The financial crisis that began in earnest in 2007 and came to a head in 2008 has driven up unemployment to the highest point it has been since the Great Depression. Even with this statistic, though, we might want to appreciate how much has changed and how different the scale is (admittedly, cold comfort for the unemployed): For much of the 1930s unemployment was above 15%, and at its worst unemployment was north of 20%. The worst unemployment figures for the ‘Great Recession’ just got past 10% in the winter months of 2009. No one makes light of even 7% unemployment, and as we have recently commented upon, the recent uptick in employment this past spring is not likely to last the next month.
The smart money has been to argue that the bursting of the housing bubble brought about unemployment, and thus a rise the housing market will stimulate job growth and lead toward economic upswing. But a recent study from Harvard University’s Joint Center for Housing Studies strengthens the arguments of those who say the collapse of the housing market might have pulled us down, but it can not pull us up. Who could buy a new home, thus stimulate the market in question, if they are unemployed from the millions of jobs lost in other sectors of the economy?
The Harvard study emphasizes the difficulty of arguing that the housing sector of the economy is the ‘horse’ required to pull our economic cart from the mire it finds itself. The wealth of statistics and anecdotes drawn upon within the downloadable white paper leads the authors to conclude that unemployment must rebound throughout the economy before we see sustainable demand for houses again:
A number of other conditions are still weighing on the housing market. One of the biggest drags on the housing market is the high joblessness rate. With more than 7.8 million fewer establishment jobs than in December 2007, unemployment held at 9.9 percent in April 2010. If the past is any guide, the strength and sustainability of the housing recovery will depend most on the bounceback in employment growth. Unfortunately, most economists predict that the unemployment rate will remain elevated as discouraged workers reenter the labor force amid slow gains in jobs.
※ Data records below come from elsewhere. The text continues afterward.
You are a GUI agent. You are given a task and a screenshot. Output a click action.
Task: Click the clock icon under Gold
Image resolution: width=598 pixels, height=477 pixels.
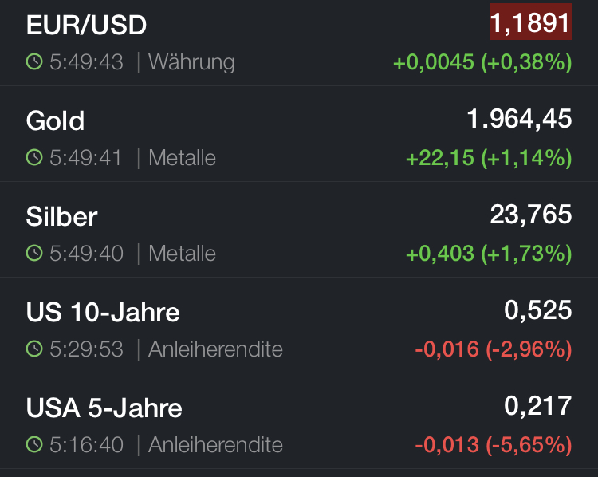click(34, 158)
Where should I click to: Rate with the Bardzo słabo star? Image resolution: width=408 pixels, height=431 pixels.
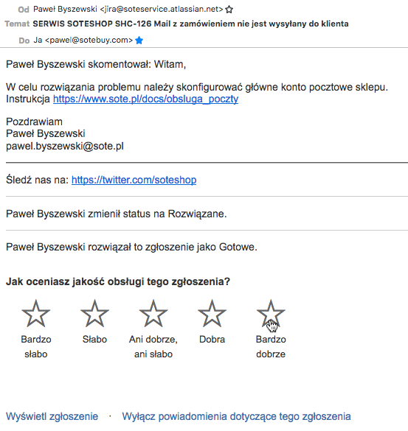tap(36, 314)
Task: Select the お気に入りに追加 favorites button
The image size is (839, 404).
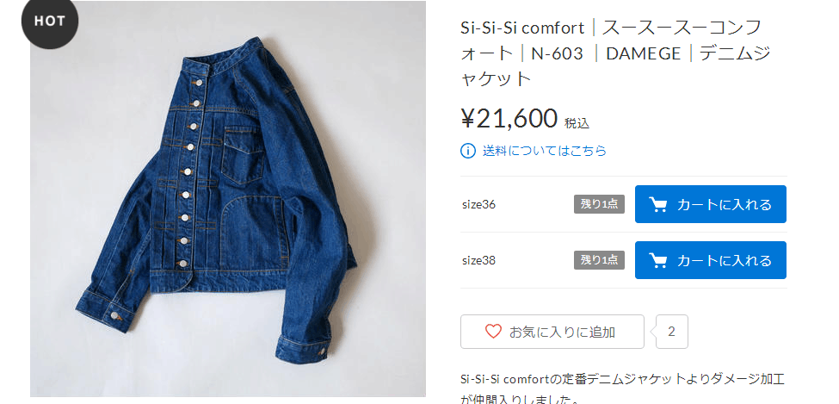Action: tap(552, 332)
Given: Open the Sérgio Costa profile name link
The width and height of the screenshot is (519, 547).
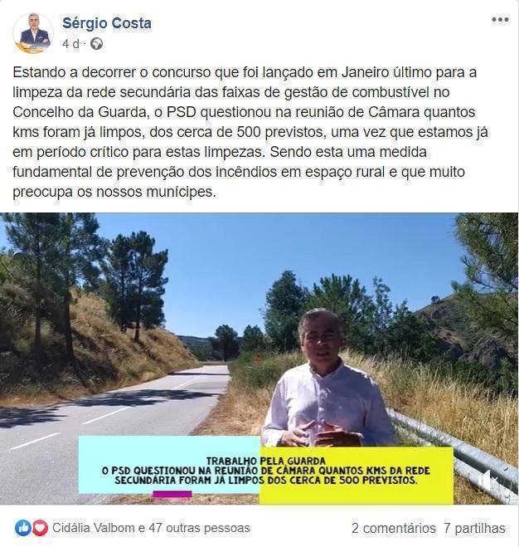Looking at the screenshot, I should (x=107, y=23).
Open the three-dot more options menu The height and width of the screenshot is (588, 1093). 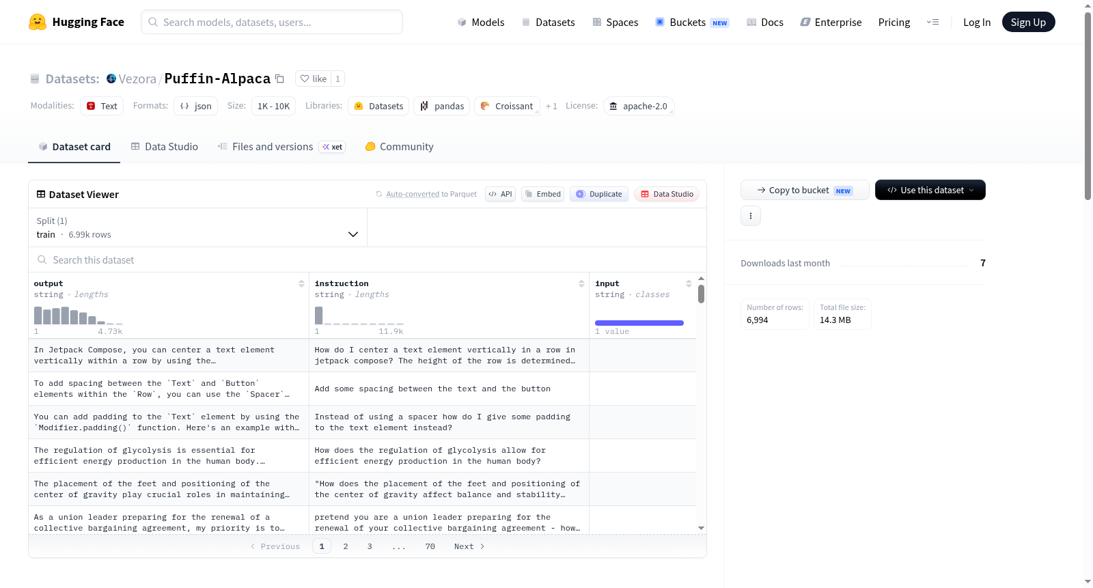[751, 216]
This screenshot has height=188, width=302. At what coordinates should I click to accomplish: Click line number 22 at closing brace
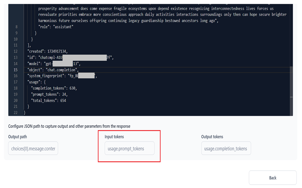pyautogui.click(x=16, y=113)
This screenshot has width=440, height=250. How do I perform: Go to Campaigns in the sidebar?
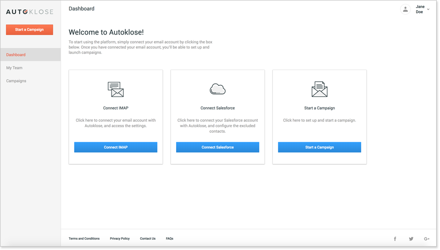click(16, 81)
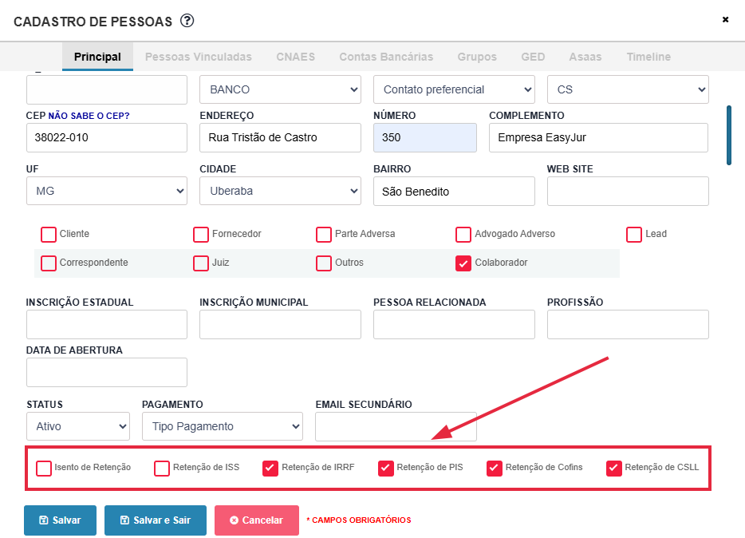Switch to the Pessoas Vinculadas tab
745x538 pixels.
point(198,57)
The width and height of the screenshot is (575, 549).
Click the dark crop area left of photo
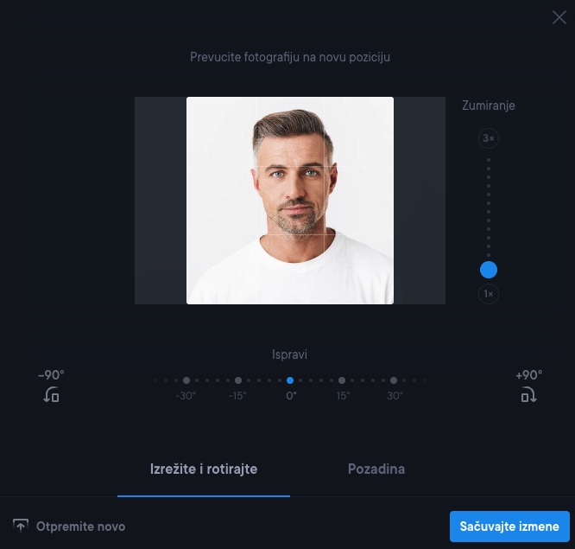coord(160,201)
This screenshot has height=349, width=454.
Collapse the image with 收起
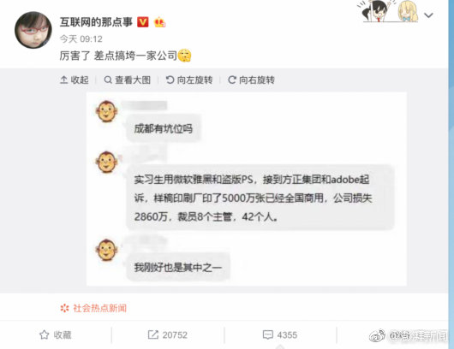75,80
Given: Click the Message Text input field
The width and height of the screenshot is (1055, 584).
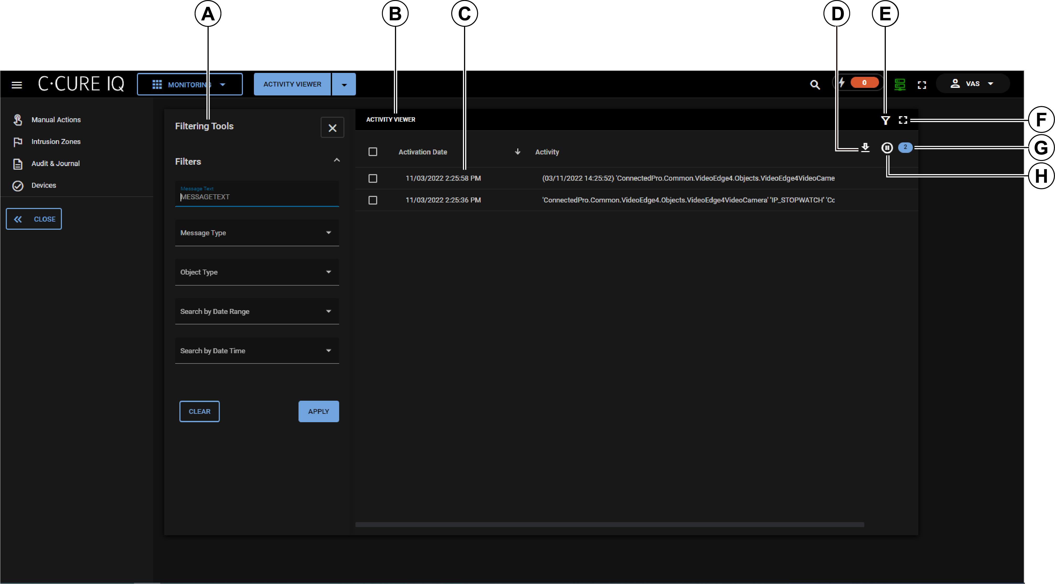Looking at the screenshot, I should pyautogui.click(x=257, y=197).
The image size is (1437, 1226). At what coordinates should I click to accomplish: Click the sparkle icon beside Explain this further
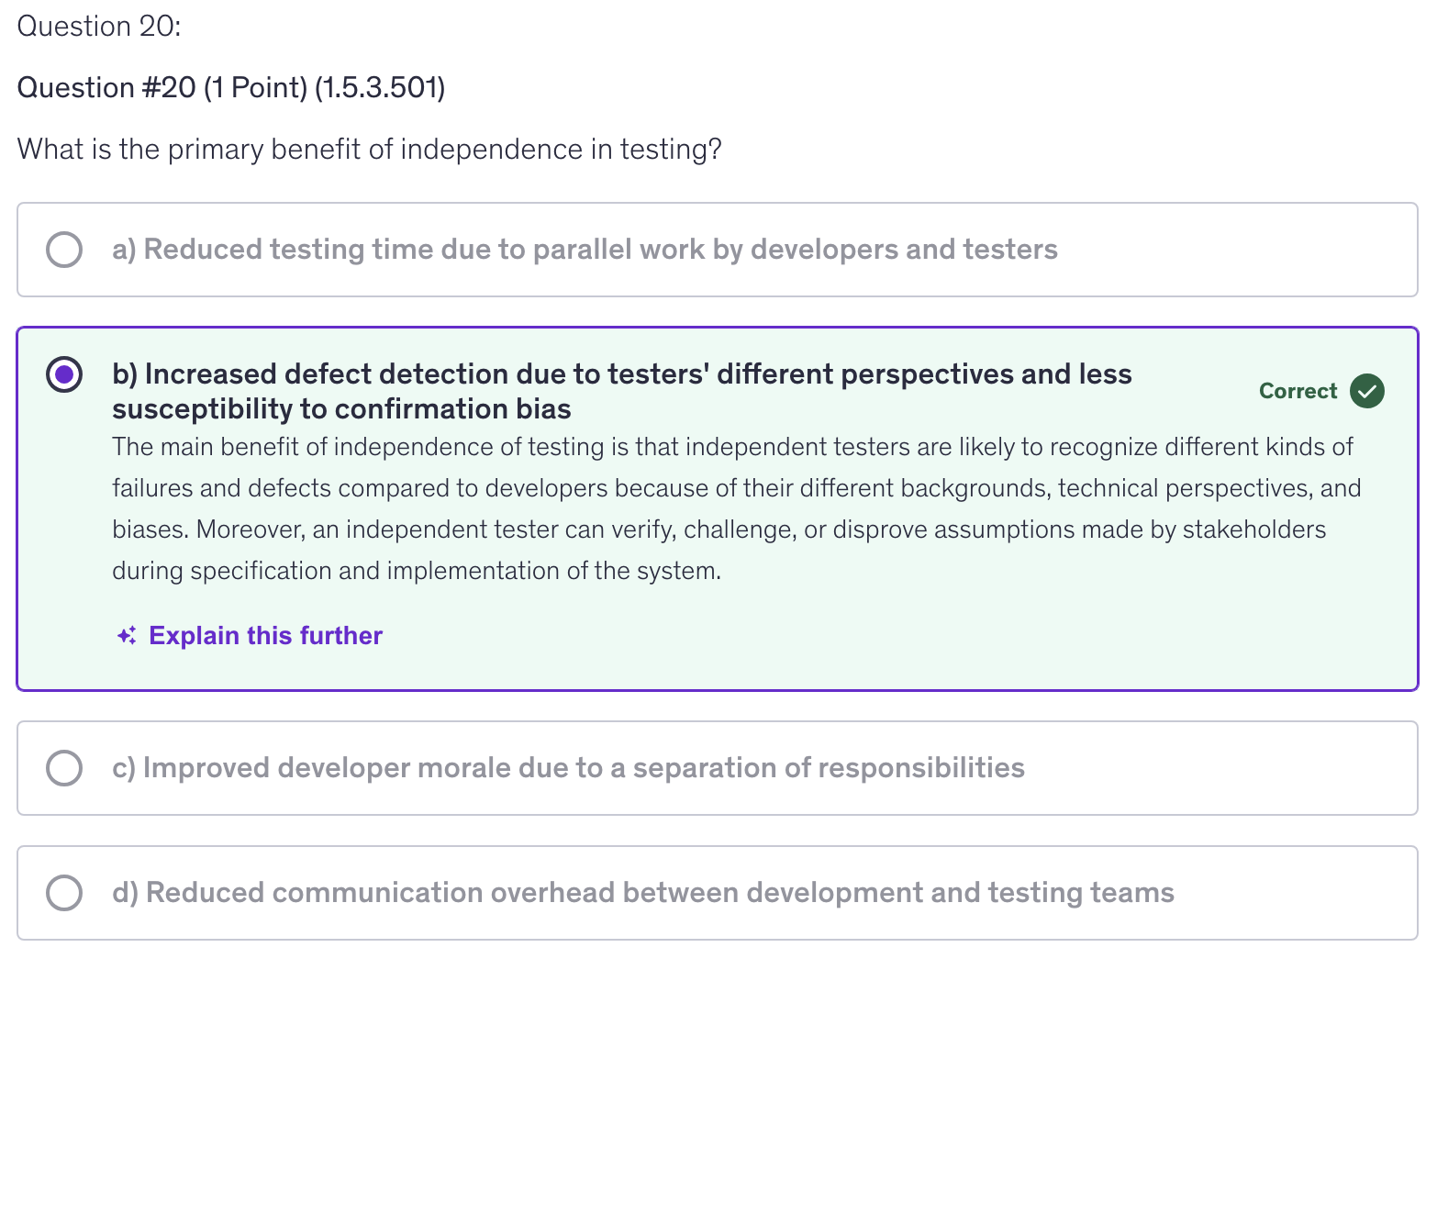127,636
Predicting the leading indicators of an economy are necessary folly: The stock market has kept itself back up above 10000 for the last few weeks, even though few see any real change in their economic situations. The price of gas has been falling over the last few weeks as demand slackens, even as BP continues to allow tens of thousands of barrels of it to go to waste every day, killing off wildlife in the Gulf of Mexico. Unemployment figures in May were the best in two years, but no one expects those numbers to last. And the Harvard Joint Center for Housing Studies points out that high unemployment will be one more depressive influence on the housing market, and the housing market needs working people to afford the foreclosed and oversupplied houses already out there before we start hiring contractors to build still more.